How to complete this task:
Return every entry in the listing word for word.

** Opening Excerpted records block **

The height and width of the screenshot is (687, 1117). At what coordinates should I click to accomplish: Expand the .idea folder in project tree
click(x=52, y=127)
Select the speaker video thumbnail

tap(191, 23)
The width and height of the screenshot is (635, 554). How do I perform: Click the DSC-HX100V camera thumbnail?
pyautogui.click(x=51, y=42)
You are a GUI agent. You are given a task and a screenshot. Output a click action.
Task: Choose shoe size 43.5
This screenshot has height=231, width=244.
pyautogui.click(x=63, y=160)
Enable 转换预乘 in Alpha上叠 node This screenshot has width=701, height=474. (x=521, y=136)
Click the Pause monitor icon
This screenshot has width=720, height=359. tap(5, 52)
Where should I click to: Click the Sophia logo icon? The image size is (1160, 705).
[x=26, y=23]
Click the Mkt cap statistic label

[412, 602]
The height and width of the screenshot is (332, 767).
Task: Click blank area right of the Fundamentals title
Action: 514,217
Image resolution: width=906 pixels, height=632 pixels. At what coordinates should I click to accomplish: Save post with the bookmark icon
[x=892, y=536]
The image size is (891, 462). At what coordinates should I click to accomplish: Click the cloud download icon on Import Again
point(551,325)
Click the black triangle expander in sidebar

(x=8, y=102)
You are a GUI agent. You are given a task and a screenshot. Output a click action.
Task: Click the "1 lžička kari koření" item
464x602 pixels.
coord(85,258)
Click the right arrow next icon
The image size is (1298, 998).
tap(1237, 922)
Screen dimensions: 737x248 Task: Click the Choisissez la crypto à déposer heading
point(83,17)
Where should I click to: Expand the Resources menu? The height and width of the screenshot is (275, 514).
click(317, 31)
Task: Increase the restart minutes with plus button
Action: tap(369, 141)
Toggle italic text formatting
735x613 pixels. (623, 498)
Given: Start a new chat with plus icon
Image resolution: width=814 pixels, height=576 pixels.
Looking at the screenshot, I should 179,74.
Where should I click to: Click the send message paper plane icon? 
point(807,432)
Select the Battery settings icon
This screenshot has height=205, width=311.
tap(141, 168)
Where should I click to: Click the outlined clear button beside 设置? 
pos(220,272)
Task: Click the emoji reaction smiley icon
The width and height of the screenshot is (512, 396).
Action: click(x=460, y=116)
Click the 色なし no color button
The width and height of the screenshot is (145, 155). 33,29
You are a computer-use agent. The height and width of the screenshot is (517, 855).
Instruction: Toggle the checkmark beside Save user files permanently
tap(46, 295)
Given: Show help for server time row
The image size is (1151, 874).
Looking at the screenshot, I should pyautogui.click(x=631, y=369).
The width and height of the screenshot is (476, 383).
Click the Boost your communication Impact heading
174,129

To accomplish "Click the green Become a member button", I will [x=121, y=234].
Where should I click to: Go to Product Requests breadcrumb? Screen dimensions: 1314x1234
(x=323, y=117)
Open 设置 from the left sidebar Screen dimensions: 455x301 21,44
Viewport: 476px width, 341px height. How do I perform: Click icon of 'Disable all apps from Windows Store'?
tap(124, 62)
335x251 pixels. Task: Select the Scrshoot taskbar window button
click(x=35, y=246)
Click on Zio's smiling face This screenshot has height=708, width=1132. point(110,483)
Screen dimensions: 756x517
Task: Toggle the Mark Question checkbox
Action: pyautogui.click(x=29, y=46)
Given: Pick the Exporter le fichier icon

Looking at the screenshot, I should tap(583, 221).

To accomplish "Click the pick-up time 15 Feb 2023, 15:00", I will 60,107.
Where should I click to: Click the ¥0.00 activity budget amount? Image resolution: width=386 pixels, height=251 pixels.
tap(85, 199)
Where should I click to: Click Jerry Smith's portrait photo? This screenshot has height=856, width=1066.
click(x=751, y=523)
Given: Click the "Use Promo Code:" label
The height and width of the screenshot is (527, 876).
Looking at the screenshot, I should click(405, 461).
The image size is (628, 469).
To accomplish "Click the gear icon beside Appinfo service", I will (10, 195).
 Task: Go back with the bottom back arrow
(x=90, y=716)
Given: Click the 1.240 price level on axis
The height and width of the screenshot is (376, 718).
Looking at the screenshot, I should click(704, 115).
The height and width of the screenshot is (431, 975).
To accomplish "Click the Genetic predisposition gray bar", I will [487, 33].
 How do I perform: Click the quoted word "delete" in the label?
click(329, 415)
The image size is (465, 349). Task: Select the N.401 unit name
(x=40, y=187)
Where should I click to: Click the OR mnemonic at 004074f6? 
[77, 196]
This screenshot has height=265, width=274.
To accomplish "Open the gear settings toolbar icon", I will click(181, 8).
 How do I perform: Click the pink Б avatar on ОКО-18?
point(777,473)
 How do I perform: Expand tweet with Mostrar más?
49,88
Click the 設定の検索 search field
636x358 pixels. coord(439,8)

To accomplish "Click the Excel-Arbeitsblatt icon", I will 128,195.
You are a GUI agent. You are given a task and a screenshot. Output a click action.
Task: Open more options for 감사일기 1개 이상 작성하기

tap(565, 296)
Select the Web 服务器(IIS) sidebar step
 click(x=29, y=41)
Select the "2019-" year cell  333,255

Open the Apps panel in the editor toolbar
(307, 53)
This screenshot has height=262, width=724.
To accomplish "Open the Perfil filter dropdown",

** Closing Excerpted records block **

Exercise response:
The height and width of the screenshot is (687, 1117). At what coordinates should I click to accomplish: Expand the .idea folder in project tree
click(x=52, y=127)
Select the speaker video thumbnail

tap(191, 23)
The width and height of the screenshot is (635, 554). How do I perform: Click the DSC-HX100V camera thumbnail?
pyautogui.click(x=51, y=42)
You are a GUI agent. You are given a task and a screenshot. Output a click action.
Task: Choose shoe size 43.5
This screenshot has height=231, width=244.
pyautogui.click(x=63, y=160)
Enable 转换预乘 in Alpha上叠 node This screenshot has width=701, height=474. (x=521, y=136)
Click the Pause monitor icon
This screenshot has width=720, height=359. tap(5, 52)
Where should I click to: Click the Sophia logo icon? The image size is (1160, 705).
[x=26, y=23]
Click the Mkt cap statistic label

[412, 602]
The height and width of the screenshot is (332, 767).
Task: Click blank area right of the Fundamentals title
Action: 514,217
Image resolution: width=906 pixels, height=632 pixels. At what coordinates should I click to accomplish: Save post with the bookmark icon
[x=892, y=536]
The image size is (891, 462). At what coordinates should I click to accomplish: Click the cloud download icon on Import Again
point(551,325)
Click the black triangle expander in sidebar

(x=8, y=102)
You are a GUI agent. You are given a task and a screenshot. Output a click action.
Task: Click the "1 lžička kari koření" item
464x602 pixels.
coord(85,258)
Click the right arrow next icon
The image size is (1298, 998).
tap(1237, 922)
Screen dimensions: 737x248 Task: Click the Choisissez la crypto à déposer heading
point(83,17)
Where should I click to: Expand the Resources menu? The height and width of the screenshot is (275, 514).
click(317, 31)
Task: Increase the restart minutes with plus button
Action: tap(369, 141)
Toggle italic text formatting
735x613 pixels. (623, 498)
Given: Start a new chat with plus icon
Image resolution: width=814 pixels, height=576 pixels.
Looking at the screenshot, I should 179,74.
Where should I click to: Click the send message paper plane icon? 
point(807,432)
Select the Battery settings icon
This screenshot has height=205, width=311.
tap(141, 168)
Where should I click to: Click the outlined clear button beside 设置? 
pos(220,272)
Task: Click the emoji reaction smiley icon
The width and height of the screenshot is (512, 396).
Action: click(x=460, y=116)
Click the 色なし no color button
The width and height of the screenshot is (145, 155). 33,29
You are a computer-use agent. The height and width of the screenshot is (517, 855).
Instruction: Toggle the checkmark beside Save user files permanently
tap(46, 295)
Given: Show help for server time row
The image size is (1151, 874).
Looking at the screenshot, I should pyautogui.click(x=631, y=369).
The width and height of the screenshot is (476, 383).
Click the Boost your communication Impact heading
174,129

To accomplish "Click the green Become a member button", I will [x=121, y=234].
Where should I click to: Go to Product Requests breadcrumb? Screen dimensions: 1314x1234
(x=323, y=117)
Open 设置 from the left sidebar Screen dimensions: 455x301 21,44
Viewport: 476px width, 341px height. How do I perform: Click icon of 'Disable all apps from Windows Store'?
tap(124, 62)
335x251 pixels. Task: Select the Scrshoot taskbar window button
click(x=35, y=246)
Click on Zio's smiling face This screenshot has height=708, width=1132. point(110,483)
Screen dimensions: 756x517
Task: Toggle the Mark Question checkbox
Action: pyautogui.click(x=29, y=46)
Given: Pick the Exporter le fichier icon

Looking at the screenshot, I should tap(583, 221).

To accomplish "Click the pick-up time 15 Feb 2023, 15:00", I will 60,107.
Where should I click to: Click the ¥0.00 activity budget amount? Image resolution: width=386 pixels, height=251 pixels.
tap(85, 199)
Where should I click to: Click Jerry Smith's portrait photo? This screenshot has height=856, width=1066.
click(x=751, y=523)
Given: Click the "Use Promo Code:" label
The height and width of the screenshot is (527, 876).
Looking at the screenshot, I should click(405, 461).
The image size is (628, 469).
To accomplish "Click the gear icon beside Appinfo service", I will (10, 195).
 Task: Go back with the bottom back arrow
(x=90, y=716)
Given: Click the 1.240 price level on axis
The height and width of the screenshot is (376, 718).
Looking at the screenshot, I should click(704, 115).
The height and width of the screenshot is (431, 975).
To accomplish "Click the Genetic predisposition gray bar", I will [487, 33].
 How do I perform: Click the quoted word "delete" in the label?
click(329, 415)
The image size is (465, 349). Task: Select the N.401 unit name
(x=40, y=187)
Where should I click to: Click the OR mnemonic at 004074f6? 
[77, 196]
This screenshot has height=265, width=274.
To accomplish "Open the gear settings toolbar icon", I will click(181, 8).
 How do I perform: Click the pink Б avatar on ОКО-18?
point(777,473)
 How do I perform: Expand tweet with Mostrar más?
49,88
Click the 設定の検索 search field
636x358 pixels. coord(439,8)

To accomplish "Click the Excel-Arbeitsblatt icon", I will 128,195.
You are a GUI agent. You are given a task and a screenshot. Output a click action.
Task: Open more options for 감사일기 1개 이상 작성하기

tap(565, 296)
Select the Web 服务器(IIS) sidebar step
 click(x=29, y=41)
Select the "2019-" year cell  333,255

Open the Apps panel in the editor toolbar
(307, 53)
This screenshot has height=262, width=724.
To accomplish "Open the Perfil filter dropdown",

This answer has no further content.